Melanie Press Collection featured in Vogue!
US Vogue: by Mark Holgate, Fashion Features Director
Fashion loves a big expansive gesture, but a small one can be pretty impactful, too. A case in point: The eponymous label launched in 2016 by Melanie Press out of her tiny store in northern London’s leafy Primrose Hill, with its dollhouse streets and park on the doorstep, a park forever mythologized by David Bailey’s moody 1964 portrait of boho icon Marianne Faithfull. An alum of Marc Jacobs and Ralph Lauren, Press set up shop in 2007, slap bang opposite the Triyoga studios (where locals like Gwyneth Paltrow, unsurprisingly, and Kate Moss, surprisingly, were habitués). She arrived just as the neighborhood hit its High Sienna period, when no element of Sienna Miller’s wardrobe—the hippy vests, the diaphanous vintage dresses, the scrunched, sun-weathered lace blouses—went undiscussed or undocumented.
Some of that look and spirit pervade the new collection Press is about to release, offering up a whiff of those decade-ago days which are starting to feel relevant all over again. “There’s a very specific way that London women now dress,” she says. “They take a jacket—a bomber, a blazer, a biker, it doesn’t matter—and then wear it with an underwear-inspired dress and some sneakers.
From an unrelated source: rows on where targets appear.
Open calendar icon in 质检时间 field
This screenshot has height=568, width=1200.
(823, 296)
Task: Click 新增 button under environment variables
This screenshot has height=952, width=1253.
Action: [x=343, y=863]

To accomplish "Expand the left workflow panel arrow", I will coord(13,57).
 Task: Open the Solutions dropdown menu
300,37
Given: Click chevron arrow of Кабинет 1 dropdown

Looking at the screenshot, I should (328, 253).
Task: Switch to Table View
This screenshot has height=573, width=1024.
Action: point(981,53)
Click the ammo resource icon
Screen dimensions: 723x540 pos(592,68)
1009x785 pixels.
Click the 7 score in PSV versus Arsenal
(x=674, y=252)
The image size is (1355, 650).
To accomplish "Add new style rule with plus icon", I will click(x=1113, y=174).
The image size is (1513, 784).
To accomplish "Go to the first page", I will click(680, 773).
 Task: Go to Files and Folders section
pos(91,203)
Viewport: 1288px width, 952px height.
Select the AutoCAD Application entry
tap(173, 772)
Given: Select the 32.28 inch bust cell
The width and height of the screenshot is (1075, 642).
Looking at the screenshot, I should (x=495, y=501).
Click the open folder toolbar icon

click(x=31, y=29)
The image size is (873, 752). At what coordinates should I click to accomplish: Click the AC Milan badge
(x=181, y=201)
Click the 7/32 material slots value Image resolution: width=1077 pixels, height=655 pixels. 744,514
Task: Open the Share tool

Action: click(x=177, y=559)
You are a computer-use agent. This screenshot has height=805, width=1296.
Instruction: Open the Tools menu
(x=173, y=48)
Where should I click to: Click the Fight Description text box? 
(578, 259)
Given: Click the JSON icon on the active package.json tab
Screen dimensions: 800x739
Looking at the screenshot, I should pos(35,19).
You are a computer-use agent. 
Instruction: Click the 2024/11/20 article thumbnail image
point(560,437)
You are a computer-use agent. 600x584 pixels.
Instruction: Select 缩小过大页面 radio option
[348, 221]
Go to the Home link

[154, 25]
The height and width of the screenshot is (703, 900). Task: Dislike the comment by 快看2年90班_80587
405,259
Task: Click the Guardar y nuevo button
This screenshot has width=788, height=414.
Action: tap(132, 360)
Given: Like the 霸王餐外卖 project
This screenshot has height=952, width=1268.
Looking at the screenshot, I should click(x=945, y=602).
Some of this look was easy to find for my shop, but the things that were feminine and effortless . . . they were missing.” Here’s some of what Press has created to fill that void: a soft blouse inspired by an old YSL one she owns and a shirred skirt that can double as a dress, both in a snow leopard pattern; a tea dress dappled with a minute daisy motif, what she calls a “non-print print,” it’s so discreet; and a pin-tucked, lace-trimmed blouse, the kind of thing you’d give your right kidney to find one early Friday morning at Portobello Market. Forget about the ’90s: It’s time to be obsessed with the noughties. Wear those Ugg boots with pride!
Truth be told, the Press collection underscores a whole other phenomenon that’s going on right now: women busy designing for women, strictly focused on their real needs and desires. In that respect, Press joins the likes of everyone from Johanna Ortiz to Emilia Wickstead, Rosie Assoulin to Galvan London. She herself has been known to bring in half-finished samples to get reactions from those who shop with her, acting as impromptu focus groups. What sets Press’s label apart is the way it takes an obsession with bygone detailing, picked up not only from working with fellow obsessives Lauren and Jacobs, but also from her vintage-collecting mother, and makes it practical: The pieces come with pockets into which you can slip an iPhone, they can be easily laundered, and they employ a lot of bias cutting so that, according to Press, with only two different sizes she can cover everyone from a size zero to a size eight. Already, newer Primrose Hill types are picking up on the collection. “I’m cringing at the name dropping,” Press says, laughing, but Ruth Negga, Rachel Weisz, and Helena Bonham Carter are all converts. Small is clearly no impediment to success.